We are Bagel - a frontier research collective engineering the backbone of a decentralized, open-source AI economy.
Role Overview
You will architect and optimize distributed inference systems for large language models. Your focus is on building scalable, fault-tolerant infrastructure that can serve open-source models like Llama, DeepSeek etc. across multiple nodes and regions, with efficient LoRA adaptation support.
Key Responsibilities
- Design and implement distributed inference systems using vLLM across multiple nodes and regions.
- Architect high-availability clusters with automatic failover and load balancing.
- Build monitoring and observability systems for distributed inference (latency, throughput, GPU utilization).
- Integrate with open-source model serving frameworks (DeepSeek, Text Generation Inference) in a distributed setting.
- Design and optimize LoRA adaptation pipelines for efficient model fine-tuning and serving.
- Document designs, review code, and post clear write-ups on blog.bagel.net.
Who You Might Be
You have a deep understanding of distributed systems and transformer inference. You enjoy architecting scalable infrastructure and optimizing every layer of the serving stack. You're excited about making open-source models production-ready at scale and love diving into the internals of distributed model serving frameworks and efficient adaptation techniques.
Required Skills
- At least 5 years of experience with distributed systems and production model serving.
- Hands-on experience with distributed vLLM, Text Generation Inference, or similar frameworks.
- Deep understanding of distributed systems concepts (consistency, availability, partitioning).
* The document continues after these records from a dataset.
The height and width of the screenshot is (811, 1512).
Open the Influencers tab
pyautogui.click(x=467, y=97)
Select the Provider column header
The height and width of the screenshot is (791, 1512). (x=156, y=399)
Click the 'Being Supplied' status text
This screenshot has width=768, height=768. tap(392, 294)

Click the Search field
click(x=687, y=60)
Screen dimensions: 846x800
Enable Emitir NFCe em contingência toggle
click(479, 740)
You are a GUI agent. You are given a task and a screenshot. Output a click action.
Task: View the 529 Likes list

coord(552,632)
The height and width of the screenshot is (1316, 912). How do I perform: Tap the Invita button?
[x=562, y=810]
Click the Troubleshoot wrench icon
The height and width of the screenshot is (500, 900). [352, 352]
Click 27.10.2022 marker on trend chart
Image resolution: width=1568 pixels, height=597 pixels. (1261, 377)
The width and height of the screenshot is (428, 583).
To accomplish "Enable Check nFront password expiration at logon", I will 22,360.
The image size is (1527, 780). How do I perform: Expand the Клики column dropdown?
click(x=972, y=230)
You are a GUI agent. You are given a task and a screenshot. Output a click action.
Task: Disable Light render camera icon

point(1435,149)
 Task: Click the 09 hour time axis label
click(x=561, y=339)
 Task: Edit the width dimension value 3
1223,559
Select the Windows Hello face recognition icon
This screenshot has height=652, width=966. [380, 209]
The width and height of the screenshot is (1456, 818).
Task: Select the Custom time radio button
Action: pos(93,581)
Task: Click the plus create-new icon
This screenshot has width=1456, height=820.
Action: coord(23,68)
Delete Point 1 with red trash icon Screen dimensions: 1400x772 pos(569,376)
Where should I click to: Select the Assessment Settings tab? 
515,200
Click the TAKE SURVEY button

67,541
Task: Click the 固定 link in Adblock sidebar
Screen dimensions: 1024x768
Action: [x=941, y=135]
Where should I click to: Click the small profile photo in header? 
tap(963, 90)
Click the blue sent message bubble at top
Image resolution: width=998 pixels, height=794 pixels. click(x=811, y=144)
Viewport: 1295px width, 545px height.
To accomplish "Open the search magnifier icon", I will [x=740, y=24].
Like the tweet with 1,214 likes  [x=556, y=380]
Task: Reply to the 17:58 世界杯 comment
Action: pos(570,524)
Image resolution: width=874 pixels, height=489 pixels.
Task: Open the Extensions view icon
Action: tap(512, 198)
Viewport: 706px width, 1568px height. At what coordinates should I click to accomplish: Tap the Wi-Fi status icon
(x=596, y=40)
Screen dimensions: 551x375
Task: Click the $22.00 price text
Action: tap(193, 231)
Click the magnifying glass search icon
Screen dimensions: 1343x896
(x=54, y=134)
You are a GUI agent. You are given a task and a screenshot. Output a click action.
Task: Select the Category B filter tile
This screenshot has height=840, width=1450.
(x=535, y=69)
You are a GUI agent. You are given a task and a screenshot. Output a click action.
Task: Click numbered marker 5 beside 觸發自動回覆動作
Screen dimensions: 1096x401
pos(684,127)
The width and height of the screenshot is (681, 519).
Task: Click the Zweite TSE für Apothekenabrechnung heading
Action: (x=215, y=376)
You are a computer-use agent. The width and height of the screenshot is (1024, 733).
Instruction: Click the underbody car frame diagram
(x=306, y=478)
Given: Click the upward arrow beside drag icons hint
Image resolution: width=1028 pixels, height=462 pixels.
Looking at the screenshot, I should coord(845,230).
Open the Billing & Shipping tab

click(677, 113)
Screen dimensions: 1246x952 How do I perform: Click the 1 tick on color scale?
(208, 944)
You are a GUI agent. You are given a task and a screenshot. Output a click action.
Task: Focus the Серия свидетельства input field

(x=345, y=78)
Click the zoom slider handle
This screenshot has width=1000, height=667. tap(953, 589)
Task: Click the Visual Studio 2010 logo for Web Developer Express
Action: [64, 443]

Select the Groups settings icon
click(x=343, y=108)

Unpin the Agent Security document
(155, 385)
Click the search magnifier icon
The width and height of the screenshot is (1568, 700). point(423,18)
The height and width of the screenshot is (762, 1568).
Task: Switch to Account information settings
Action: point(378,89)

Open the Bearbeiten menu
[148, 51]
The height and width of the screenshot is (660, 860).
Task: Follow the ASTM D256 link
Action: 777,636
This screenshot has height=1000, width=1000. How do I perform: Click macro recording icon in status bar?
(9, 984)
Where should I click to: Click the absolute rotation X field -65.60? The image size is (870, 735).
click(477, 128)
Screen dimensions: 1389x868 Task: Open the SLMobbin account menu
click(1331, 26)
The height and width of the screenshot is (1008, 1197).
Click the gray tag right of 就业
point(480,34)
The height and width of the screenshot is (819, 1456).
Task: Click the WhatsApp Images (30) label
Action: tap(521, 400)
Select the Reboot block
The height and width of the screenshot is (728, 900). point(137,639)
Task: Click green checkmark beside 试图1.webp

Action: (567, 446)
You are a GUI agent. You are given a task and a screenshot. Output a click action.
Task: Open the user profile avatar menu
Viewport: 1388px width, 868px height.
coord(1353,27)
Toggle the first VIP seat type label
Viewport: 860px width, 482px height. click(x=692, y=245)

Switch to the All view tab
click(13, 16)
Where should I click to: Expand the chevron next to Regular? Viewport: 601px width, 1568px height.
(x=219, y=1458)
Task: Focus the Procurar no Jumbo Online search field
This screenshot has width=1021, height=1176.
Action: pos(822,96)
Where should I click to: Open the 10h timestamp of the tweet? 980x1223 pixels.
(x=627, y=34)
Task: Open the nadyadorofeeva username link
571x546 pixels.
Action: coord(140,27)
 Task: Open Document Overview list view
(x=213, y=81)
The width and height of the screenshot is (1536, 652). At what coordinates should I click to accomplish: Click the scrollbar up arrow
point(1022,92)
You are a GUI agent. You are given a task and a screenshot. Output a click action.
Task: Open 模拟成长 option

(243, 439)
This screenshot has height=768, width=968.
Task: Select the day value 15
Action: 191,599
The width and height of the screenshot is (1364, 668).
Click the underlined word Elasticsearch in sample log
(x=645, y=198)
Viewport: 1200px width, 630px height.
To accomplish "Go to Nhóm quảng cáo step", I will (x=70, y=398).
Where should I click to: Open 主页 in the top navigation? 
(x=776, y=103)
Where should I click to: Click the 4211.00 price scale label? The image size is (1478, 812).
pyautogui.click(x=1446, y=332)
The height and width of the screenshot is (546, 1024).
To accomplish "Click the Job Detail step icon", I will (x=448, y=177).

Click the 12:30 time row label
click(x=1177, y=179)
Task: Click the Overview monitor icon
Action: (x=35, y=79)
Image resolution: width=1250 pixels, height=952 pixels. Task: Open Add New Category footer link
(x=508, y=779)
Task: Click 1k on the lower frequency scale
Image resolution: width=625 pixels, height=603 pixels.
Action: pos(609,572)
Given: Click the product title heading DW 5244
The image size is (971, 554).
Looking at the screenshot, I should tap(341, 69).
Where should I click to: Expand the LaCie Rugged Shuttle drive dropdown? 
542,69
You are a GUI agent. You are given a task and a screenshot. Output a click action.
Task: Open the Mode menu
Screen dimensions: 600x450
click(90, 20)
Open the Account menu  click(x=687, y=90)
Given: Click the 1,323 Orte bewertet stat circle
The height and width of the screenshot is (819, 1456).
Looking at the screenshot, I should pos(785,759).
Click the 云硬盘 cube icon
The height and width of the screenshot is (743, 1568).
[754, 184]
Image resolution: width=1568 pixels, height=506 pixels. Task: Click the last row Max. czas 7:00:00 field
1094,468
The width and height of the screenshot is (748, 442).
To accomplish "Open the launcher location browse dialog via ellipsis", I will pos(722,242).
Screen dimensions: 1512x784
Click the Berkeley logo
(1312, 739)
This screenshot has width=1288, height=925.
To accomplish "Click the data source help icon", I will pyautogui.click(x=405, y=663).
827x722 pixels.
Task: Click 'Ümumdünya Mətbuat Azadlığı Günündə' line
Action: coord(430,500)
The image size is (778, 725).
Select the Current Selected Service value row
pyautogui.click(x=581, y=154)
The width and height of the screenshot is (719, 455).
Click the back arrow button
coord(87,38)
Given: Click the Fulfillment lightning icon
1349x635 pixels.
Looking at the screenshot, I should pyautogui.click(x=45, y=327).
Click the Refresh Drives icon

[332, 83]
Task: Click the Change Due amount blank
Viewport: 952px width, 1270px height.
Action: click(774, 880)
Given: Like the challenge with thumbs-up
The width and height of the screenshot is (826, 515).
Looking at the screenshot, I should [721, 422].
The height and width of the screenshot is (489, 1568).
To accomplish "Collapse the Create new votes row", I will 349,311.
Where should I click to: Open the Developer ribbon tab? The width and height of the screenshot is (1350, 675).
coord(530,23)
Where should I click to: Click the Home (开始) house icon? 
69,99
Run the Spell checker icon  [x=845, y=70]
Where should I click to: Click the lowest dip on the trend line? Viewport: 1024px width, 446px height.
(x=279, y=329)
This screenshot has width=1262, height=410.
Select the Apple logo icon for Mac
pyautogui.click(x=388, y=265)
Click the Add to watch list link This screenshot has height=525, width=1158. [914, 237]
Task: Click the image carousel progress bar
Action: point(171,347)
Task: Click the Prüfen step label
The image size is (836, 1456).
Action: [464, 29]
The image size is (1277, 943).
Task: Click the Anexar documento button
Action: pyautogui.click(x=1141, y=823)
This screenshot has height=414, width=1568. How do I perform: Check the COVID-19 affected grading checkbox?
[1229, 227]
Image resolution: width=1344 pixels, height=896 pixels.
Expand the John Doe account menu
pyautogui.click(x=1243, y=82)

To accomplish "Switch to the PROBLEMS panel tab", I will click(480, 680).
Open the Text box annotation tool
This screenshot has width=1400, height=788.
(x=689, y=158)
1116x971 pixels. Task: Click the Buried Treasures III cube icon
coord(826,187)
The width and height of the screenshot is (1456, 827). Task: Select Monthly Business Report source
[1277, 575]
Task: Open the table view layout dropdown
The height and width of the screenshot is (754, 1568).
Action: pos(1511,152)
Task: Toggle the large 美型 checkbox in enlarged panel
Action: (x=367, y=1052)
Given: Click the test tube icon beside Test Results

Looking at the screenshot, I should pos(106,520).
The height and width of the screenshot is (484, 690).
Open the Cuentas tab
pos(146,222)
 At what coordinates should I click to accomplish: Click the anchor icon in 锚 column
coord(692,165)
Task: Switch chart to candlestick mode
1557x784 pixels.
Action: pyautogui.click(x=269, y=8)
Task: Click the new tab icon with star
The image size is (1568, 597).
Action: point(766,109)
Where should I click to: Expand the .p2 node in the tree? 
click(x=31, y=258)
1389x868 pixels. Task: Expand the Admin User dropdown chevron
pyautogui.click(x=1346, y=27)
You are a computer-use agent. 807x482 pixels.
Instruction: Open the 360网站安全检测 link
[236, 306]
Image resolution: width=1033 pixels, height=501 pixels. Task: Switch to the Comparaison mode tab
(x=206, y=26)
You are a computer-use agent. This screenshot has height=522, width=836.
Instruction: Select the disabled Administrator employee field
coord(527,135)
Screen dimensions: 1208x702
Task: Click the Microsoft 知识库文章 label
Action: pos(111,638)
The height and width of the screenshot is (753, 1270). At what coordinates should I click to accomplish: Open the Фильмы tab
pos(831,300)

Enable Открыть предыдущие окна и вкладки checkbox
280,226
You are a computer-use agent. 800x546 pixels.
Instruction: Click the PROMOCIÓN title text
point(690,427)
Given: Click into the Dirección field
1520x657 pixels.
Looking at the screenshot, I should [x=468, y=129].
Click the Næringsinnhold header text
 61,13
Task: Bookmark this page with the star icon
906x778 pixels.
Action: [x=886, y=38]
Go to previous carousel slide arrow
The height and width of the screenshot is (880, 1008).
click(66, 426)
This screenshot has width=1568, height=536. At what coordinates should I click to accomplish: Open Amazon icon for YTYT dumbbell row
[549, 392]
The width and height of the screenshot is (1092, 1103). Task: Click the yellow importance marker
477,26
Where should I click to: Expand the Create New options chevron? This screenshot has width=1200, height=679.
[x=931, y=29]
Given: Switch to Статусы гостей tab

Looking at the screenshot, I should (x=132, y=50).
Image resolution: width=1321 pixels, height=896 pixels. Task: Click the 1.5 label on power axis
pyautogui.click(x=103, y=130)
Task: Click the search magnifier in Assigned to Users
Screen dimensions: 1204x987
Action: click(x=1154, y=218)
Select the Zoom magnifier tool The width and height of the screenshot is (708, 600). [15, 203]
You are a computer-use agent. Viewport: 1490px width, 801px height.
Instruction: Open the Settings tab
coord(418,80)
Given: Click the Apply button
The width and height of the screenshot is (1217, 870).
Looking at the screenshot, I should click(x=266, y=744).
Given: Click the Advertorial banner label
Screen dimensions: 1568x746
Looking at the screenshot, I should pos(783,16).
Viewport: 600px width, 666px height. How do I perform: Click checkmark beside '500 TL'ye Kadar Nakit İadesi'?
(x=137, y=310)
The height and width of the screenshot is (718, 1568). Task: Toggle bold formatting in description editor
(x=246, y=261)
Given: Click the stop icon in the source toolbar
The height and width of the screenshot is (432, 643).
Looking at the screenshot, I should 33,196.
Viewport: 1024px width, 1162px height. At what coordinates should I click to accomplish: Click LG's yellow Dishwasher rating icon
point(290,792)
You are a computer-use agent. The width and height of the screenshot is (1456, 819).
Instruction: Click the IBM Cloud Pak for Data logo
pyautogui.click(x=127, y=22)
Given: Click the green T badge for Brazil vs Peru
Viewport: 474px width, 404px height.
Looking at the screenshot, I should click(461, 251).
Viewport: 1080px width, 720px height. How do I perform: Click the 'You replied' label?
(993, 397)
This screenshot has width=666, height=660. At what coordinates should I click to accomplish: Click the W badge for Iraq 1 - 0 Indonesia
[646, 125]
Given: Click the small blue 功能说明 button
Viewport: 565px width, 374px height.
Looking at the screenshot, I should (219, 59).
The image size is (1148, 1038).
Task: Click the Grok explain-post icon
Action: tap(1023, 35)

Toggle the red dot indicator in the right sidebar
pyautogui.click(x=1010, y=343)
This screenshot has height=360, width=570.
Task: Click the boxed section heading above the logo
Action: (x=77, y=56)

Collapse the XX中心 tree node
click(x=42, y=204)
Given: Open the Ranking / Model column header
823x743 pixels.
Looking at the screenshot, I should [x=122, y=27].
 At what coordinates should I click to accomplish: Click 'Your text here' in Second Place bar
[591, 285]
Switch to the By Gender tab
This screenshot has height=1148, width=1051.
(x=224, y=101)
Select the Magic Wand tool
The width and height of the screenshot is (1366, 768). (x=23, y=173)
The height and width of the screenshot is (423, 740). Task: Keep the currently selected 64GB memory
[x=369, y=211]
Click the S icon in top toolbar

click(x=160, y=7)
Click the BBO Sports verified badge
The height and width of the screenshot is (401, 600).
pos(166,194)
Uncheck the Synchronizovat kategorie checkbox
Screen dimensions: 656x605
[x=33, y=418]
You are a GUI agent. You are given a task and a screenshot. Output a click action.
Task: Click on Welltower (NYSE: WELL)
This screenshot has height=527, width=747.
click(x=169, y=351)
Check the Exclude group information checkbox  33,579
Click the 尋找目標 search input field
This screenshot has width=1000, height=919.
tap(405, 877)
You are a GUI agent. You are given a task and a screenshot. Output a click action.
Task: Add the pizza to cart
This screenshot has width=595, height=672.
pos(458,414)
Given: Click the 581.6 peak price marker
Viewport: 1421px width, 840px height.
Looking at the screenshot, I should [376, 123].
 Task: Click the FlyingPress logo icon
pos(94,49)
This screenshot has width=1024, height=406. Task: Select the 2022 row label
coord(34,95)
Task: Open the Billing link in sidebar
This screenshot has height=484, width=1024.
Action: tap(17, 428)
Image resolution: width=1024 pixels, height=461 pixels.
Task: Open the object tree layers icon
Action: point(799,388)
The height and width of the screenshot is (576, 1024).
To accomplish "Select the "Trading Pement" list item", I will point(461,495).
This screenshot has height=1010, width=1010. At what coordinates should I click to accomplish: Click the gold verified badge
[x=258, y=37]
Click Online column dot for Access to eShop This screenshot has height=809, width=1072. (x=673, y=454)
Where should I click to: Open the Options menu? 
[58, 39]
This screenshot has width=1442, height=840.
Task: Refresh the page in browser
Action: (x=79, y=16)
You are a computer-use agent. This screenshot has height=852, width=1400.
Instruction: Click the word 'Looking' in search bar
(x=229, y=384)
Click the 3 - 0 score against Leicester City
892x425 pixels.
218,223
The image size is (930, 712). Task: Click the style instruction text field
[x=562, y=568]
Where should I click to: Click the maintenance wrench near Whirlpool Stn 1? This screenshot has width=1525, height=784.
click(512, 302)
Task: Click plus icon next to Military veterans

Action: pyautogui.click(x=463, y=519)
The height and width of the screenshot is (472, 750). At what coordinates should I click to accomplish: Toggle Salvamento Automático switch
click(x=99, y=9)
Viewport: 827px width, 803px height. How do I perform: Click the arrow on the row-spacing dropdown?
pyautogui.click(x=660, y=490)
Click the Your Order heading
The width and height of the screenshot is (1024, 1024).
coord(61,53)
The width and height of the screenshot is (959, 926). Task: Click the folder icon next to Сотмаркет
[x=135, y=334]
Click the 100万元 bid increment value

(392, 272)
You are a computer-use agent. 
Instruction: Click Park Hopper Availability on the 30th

- Experience with container orchestration (Kubernetes) and service mesh technologies.
- Proven record of optimizing distributed inference latency and throughput.
- Experience with GPU profiling and optimization in a distributed setting.
- Strong understanding of LoRA and efficient fine-tuning techniques.
Bonus Skills
- Contributions to open-source distributed model serving frameworks.
- Experience with multi-region deployment and global load balancing.
- Knowledge of distributed model quantization and sharding techniques.
- Experience with dynamic LoRA switching and multi-adapter serving.
- Talks or posts that explain distributed inference optimization in plain language.
What We Offer
- A deeply technical culture where bold, frontier ideas are debated, stress-tested, and built.
- Full remote flexibility within North American time zones.
- Ownership of work that can set the direction for decentralized AI.
- Paid travel opportunities to the top ML conferences around the world.